Mini Sabarimala, situated on a hillock surrounded by hills and valleys within the precincts of NCH Colony, Kanjurmarg (West), Mumbai, is the first ancient Ayyappa Temple outside Kerala State.

As revealed by the astrologer Shri Karuvatta Kochugovindan, there was a big Devi temple and a small Ayyappa temple at this place, where today stands the temple of Shree Mini Sabarimala. These temples were destroyed by the foreign invaders. The remnants of these can be seen even today. The invaders also killed the priests of these temples.

Since then the devotees used to worship Shri Ayyappa in the same dilapidated temple. Therefore, after the formation of the temple trust in 1960, a need was felt to perform certain purification rites or the Dosha Parihara Kriyas like Astha Mangala Deva Prashanam. These rites were the prerequisites for starting the main construction work and re-installation of images.

Accordingly, in 1980, after performing Ashta Mangala Deva Prashanam, the temple trust started the construction work as per the details in Tantra Vidhi and Thachu Shastra of Kerala. They reconstructed the main Ayyappa temple in the center and temples of Devi Bhuvaneshvari and Shri Ganesha to its left and right respectively. Sarpakavu or the Nagadevatas were also installed in the Northeastern corner.

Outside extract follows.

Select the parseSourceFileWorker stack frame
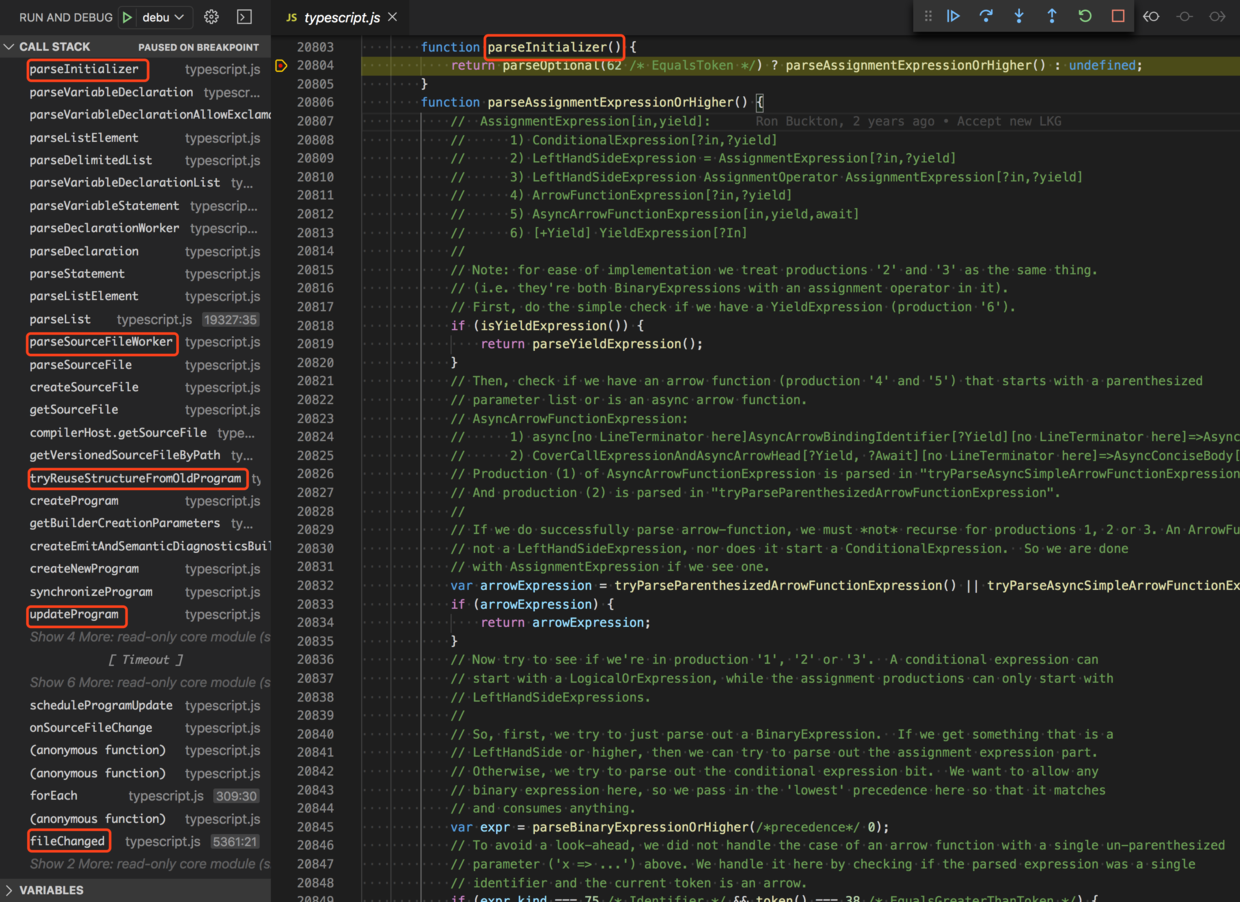The height and width of the screenshot is (902, 1240). tap(101, 342)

Punahpratishtha or the reinstallation of Shri Ayyappa image and other images made of Panchaloha was done on Pushya Nakshatra day of the Kerala Hindu calendar, in the Midhunam (June–July) month by Shri Pullamvazhi Devan Narayanan Namboothiri, Pullamvazhi illam, Haripad, the famous Vedic and Tantra scholar from Kerala.

During the year 2000, again the Ashta Mangala Deva Prashanam was performed. Various Poojas and Homams and Kalashabhishekam were performed by Mahatanthri Shri Devan Vasudevan Namboothiri.